Back to Bytebase

Sheet API Redesign

docs/plans/2025-12-16-sheet-api-redesign.md

3.17.18.1 KB
Original Source

Sheet API Redesign

Problem

The current GetSheet and GetSheetStatementByID APIs are confusing for callers:

  1. Unclear method choice: Callers don't know when to use GetSheet vs GetSheetStatementByID
  2. Confusing LoadFull flag: The LoadFull boolean in FindSheetMessage is not self-documenting
  3. Dual caching complexity: Two separate caches (sheetCache and sheetStatementCache) with different behaviors make reasoning difficult
  4. Dual-call pattern: Many callers make two database calls when they need both metadata and full statement

Current Issues

Pattern 1: Statement-only callers (5 locations)

go
statement, err := store.GetSheetStatementByID(ctx, sheetID)

Uses sheetStatementCache (10 entries).

Pattern 2: Metadata + Statement callers (4 locations)

go
sheet, err := store.GetSheet(ctx, &FindSheetMessage{UID: &id})
// Check sheet.Size > MaxSheetCheckSize
statement, err := store.GetSheetStatementByID(ctx, id)

Makes two DB queries because the first call uses sheetCache (truncated) and second uses sheetStatementCache.

Pattern 3: API/Display callers

go
sheet, err := store.GetSheet(ctx, &FindSheetMessage{UID: &id, LoadFull: raw})

LoadFull flag toggles between truncated (2MB) and full statement.

Solution

Replace the confusing APIs with two purpose-specific methods that clearly communicate intent.

API Design

New Methods:

go
// GetSheetMetadata gets a sheet with truncated statement (max 2MB).
// Use this when you need to check sheet.Size or other metadata before processing.
// Statement field will be truncated to MaxSheetSize (2MB).
func (s *Store) GetSheetMetadata(ctx context.Context, id int) (*SheetMessage, error)

// GetSheetFull gets a sheet with the complete statement.
// Use this when you need the full statement for execution or processing.
// Statement field contains the complete content regardless of size.
func (s *Store) GetSheetFull(ctx context.Context, id int) (*SheetMessage, error)

Remove:

go
// Delete these
GetSheetStatementByID(ctx context.Context, id int) (string, error)
GetSheet(ctx context.Context, find *FindSheetMessage) (*SheetMessage, error)
FindSheetMessage

Internal helper (private):

go
// getSheet is the internal implementation shared by both methods
func (s *Store) getSheet(ctx context.Context, id int, loadFull bool) (*SheetMessage, error)

Caching Strategy

Two separate caches with renamed, clearer purpose:

go
type Store struct {
    // sheetMetadataCache stores sheets with truncated statements (max 2MB)
    // Size: 64 entries - larger since metadata checks are frequent
    sheetMetadataCache *lru.Cache[int, *SheetMessage]

    // sheetFullCache stores complete sheets with full statements
    // Size: 10 entries - smaller since full sheets can be huge
    sheetFullCache *lru.Cache[int, *SheetMessage]
}

Cache behavior:

  • GetSheetMetadata():

    • Checks sheetMetadataCache first
    • On miss: queries DB with LEFT(sheet_blob.content, MaxSheetSize)
    • Stores result in sheetMetadataCache
  • GetSheetFull():

    • Checks sheetFullCache first
    • On miss: queries DB with full sheet_blob.content
    • Stores result in sheetFullCache

If a caller does GetSheetMetadata() then GetSheetFull(), the second call will query the database.
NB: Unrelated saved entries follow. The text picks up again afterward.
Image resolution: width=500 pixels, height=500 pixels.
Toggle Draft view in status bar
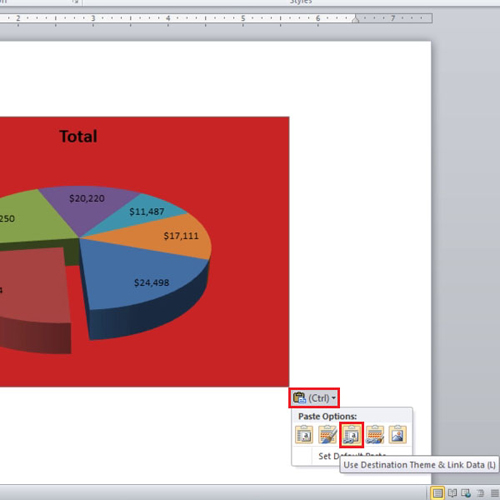click(494, 493)
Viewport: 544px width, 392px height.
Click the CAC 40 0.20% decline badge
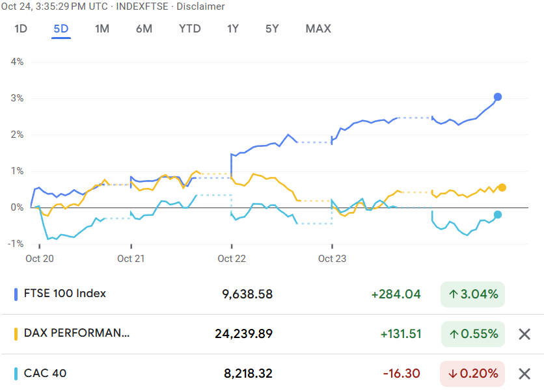point(472,374)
This is expected and acceptable - they explicitly want the full sheet.

Migration Strategy

Pattern 1: Statement-only callers (5 callers)
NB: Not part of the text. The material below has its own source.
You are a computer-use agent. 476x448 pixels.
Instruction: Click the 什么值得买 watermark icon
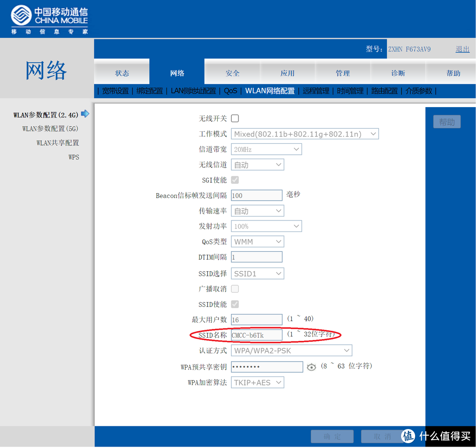pos(409,436)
  • Before: GetSheetStatementByID(ctx, id)
  • After: GetSheetFull(ctx, id) and use .Statement field
  • Files: data_export_executor.go, database_migrate_executor.go, approval/runner.go

Pattern 2: Metadata + Statement callers (4 callers)

  • Before:
    go
    sheet, err := GetSheet(ctx, &FindSheetMessage{UID: &id})
    if sheet.Size > common.MaxSheetCheckSize { return warning }
    statement, err := GetSheetStatementByID(ctx, id)
    
  • After:
    go
    sheet, err := GetSheetMetadata(ctx, id)
    if sheet.Size > common.MaxSheetCheckSize { return warning }
    fullSheet, err := GetSheetFull(ctx, id)
    statement := fullSheet.Statement
    
  • Files: statement_advise_executor.go, ghost_sync_executor.go, statement_report_executor.go

Pattern 3: API/Display callers

  • Before: GetSheet(ctx, &FindSheetMessage{UID: &id, LoadFull: raw})
  • After:
    go
    if raw {
        sheet, err := GetSheetFull(ctx, id)
    } else {
        sheet, err := GetSheetMetadata(ctx, id)
    }
    
  • Files: sheet_service.go, release_service.go

Pattern 4: Mixed callers (database_create_executor.go)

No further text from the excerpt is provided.